Muscle conduction velocity, strength, neural activity, and morphological changes after eccentric and concentric training.

This study compared the effects of concentric and eccentric training on neuromuscular adaptations in young subjects. Twenty-two men and women were assigned to one of two groups: concentric (CON, n = 11) and eccentric (ECC, n = 11) training. Training consisted of 6 weeks of isokinetic exercise, performed twice weekly, starting with two sets of eight repetitions, and progressing to five sets of 10 repetitions. Subjects were tested in strength variables [concentric, eccentric, and isometric peak torque (PT), and rate of force development (RFD)], muscle conduction velocity (CV), neuromuscular activity, vastus lateralis (VL) muscle thickness, and echo intensity as determined by ultrasonography. There were similar increases in the concentric and eccentric PTs in both the CON and ECC groups (P < 0.01), but only the ECC group showed an increase in isometric PT (P < 0.001). Similarly, both groups exhibited increased VL muscle thickness, CV, and RFD, and reduced VL echo intensity (P < 0.05). Significant correlations were observed among the relative changes in the neuromuscular outcomes and training variables (e.g., total work, average PT) (r = 0.68-0.75, P < 0.05). The results showed that both training types similarly improved dynamic PT, CV, RFD, and muscle thickness and quality during the early weeks of training.

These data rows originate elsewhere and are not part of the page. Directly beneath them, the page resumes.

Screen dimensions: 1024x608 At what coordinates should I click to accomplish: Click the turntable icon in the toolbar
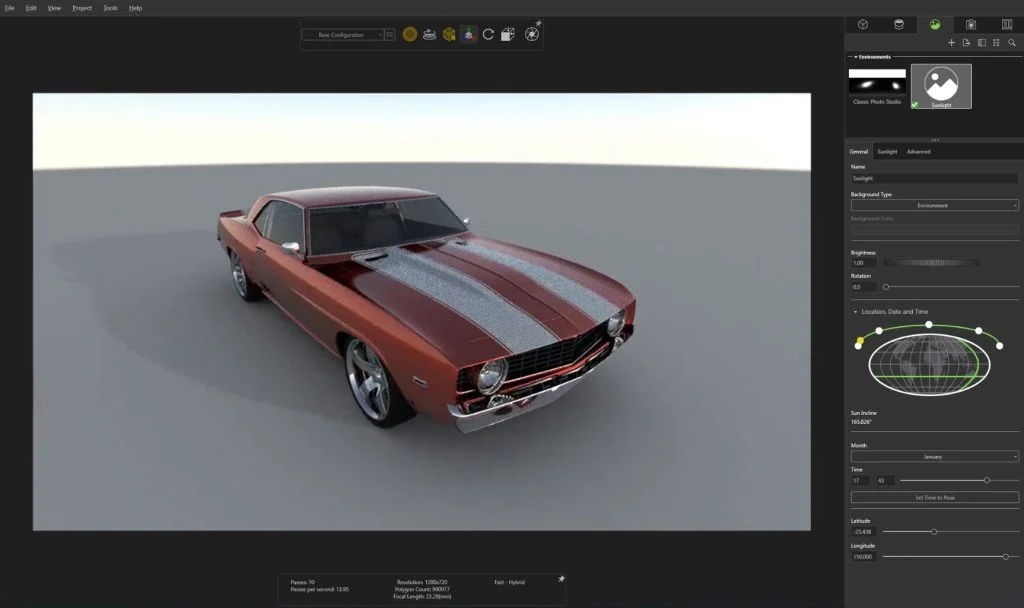[x=429, y=34]
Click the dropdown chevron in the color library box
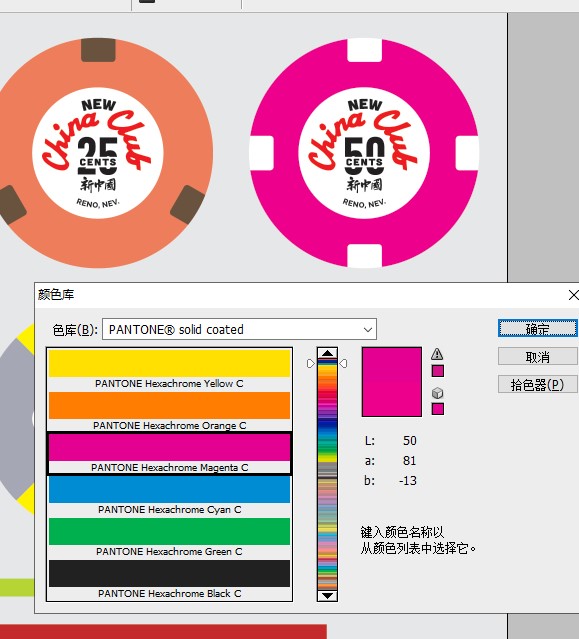 tap(368, 329)
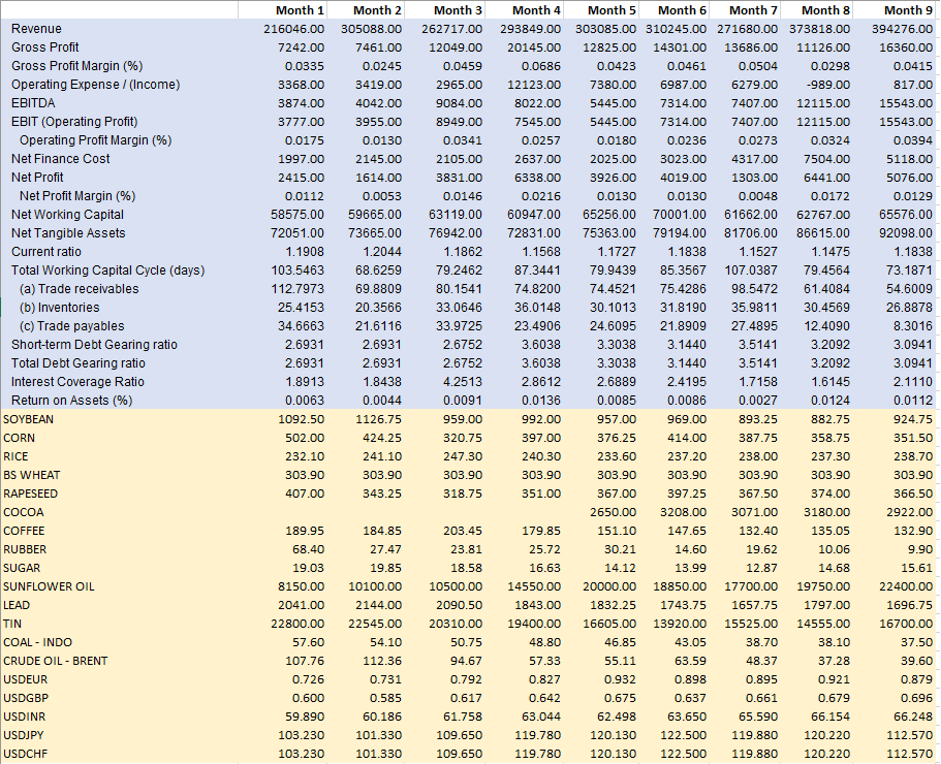Select the Month 9 column header
Screen dimensions: 941x764
click(908, 10)
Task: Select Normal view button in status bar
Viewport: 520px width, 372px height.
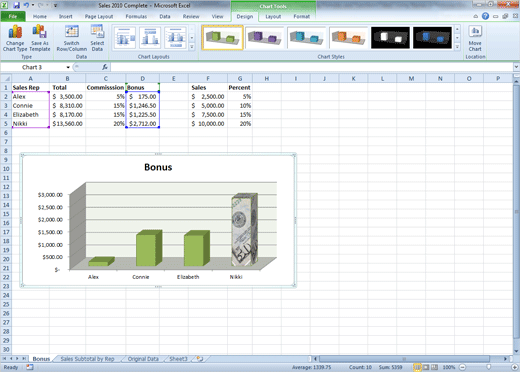Action: tap(417, 367)
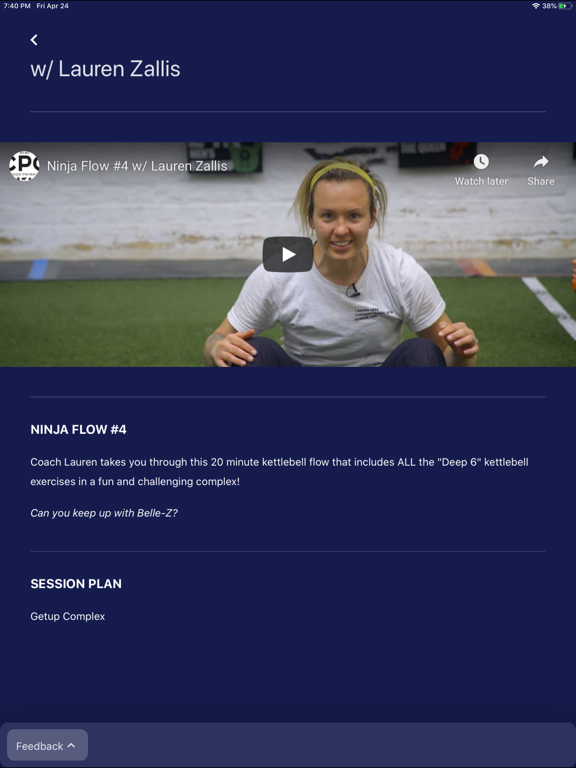Select the Getup Complex session item
The image size is (576, 768).
68,616
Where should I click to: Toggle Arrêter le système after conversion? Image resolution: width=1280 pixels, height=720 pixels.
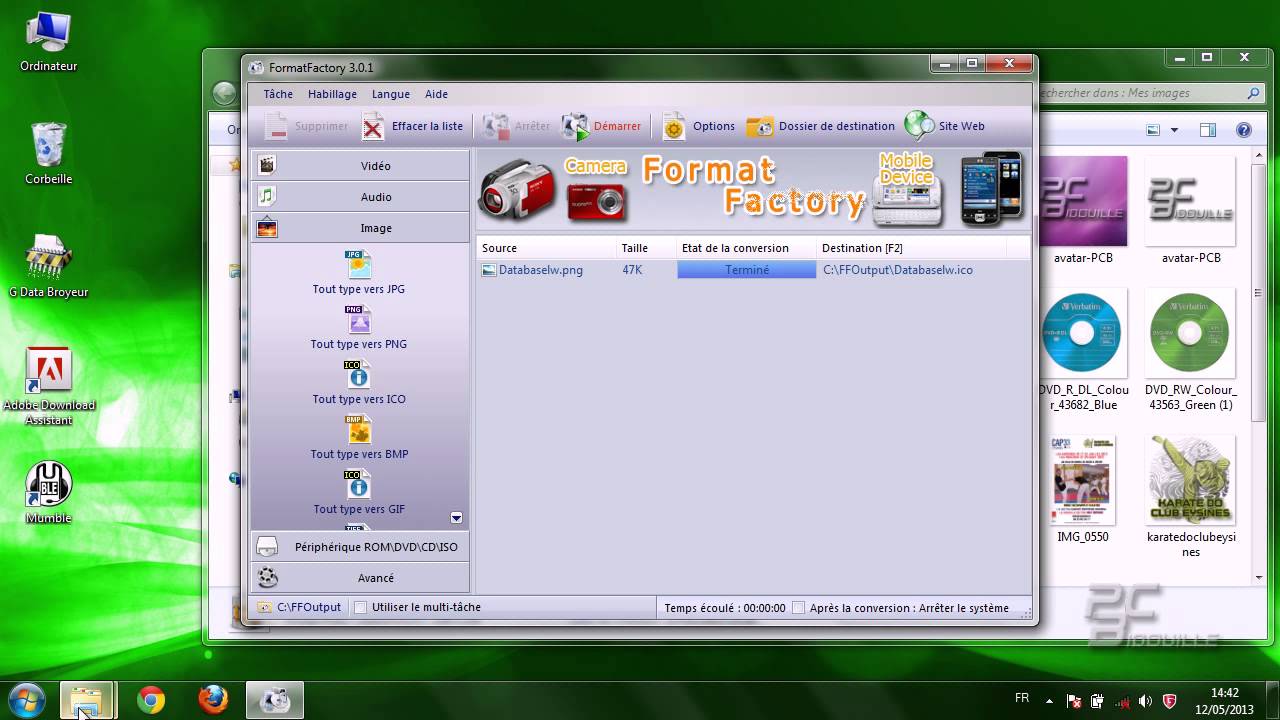point(798,607)
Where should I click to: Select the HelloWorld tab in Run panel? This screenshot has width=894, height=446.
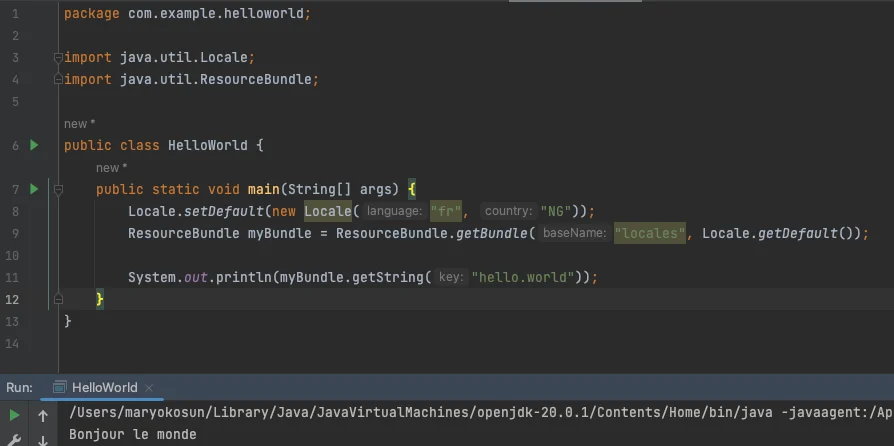[104, 388]
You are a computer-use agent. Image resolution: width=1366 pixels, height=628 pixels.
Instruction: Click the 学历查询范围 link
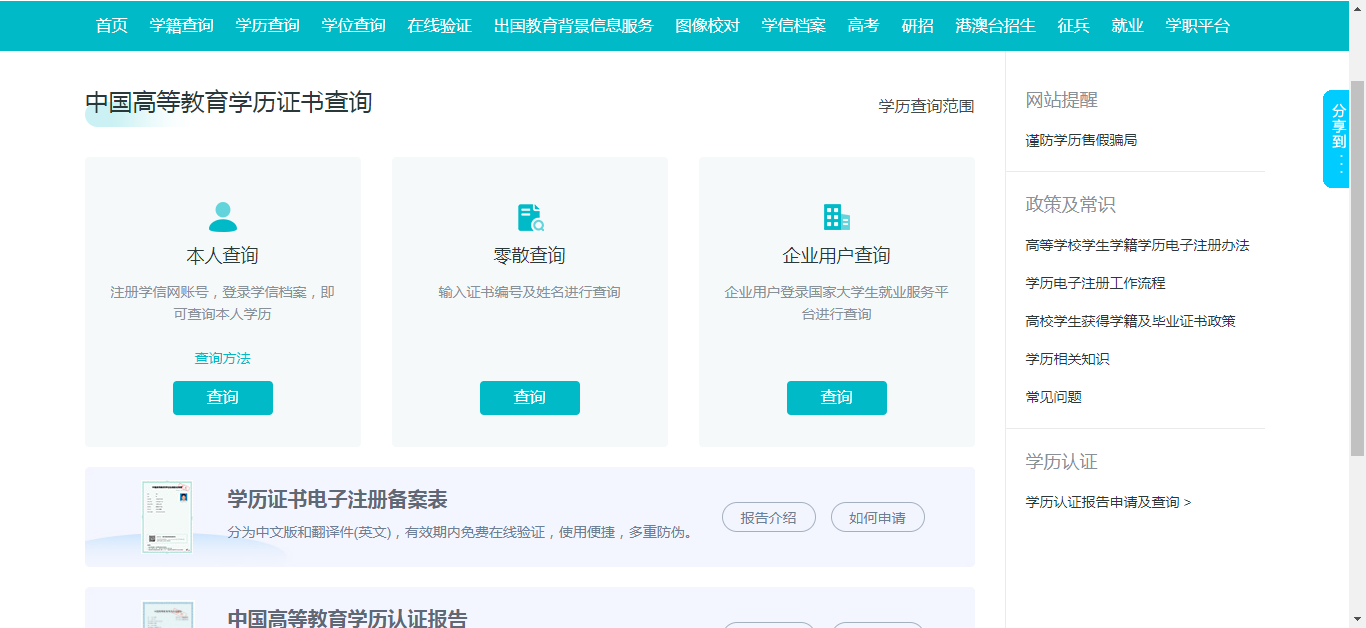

Velocity- and power-load relationships of the bench pull vs. bench press exercises.

This study compared the velocity- and power-load relationships of the antagonistic upper-body exercises of prone bench pull (PBP) and bench press (BP). 75 resistance-trained athletes performed a progressive loading test in each exercise up to the one-repetition maximum (1RM) in random order. Velocity and power output across the 30-100% 1RM were significantly higher for PBP, whereas 1RM strength was greater for BP. A very close relationship was observed between relative load and mean propulsive velocity for both BP (R2=0.97) and PBP (R2=0.94) which enables us to estimate %1RM from velocity using the obtained prediction equations. Important differences in the load that maximizes power output (Pmax) and the power profiles of both exercises were found according to the outcome variable used: mean (MP), peak (PP) or mean propulsive power (MPP). When MP was considered, the Pmax load was higher (56% BP, 70% PBP) than when PP (37% BP, 41% PBP) or MPP (37% BP, 46% PBP) were used. For each variable there was a broad range of loads at which power output was not significantly different. The differing velocity- and power-load relationships between PBP and BP seem attributable to the distinct muscle architecture and moment arm levers involved in these exercises.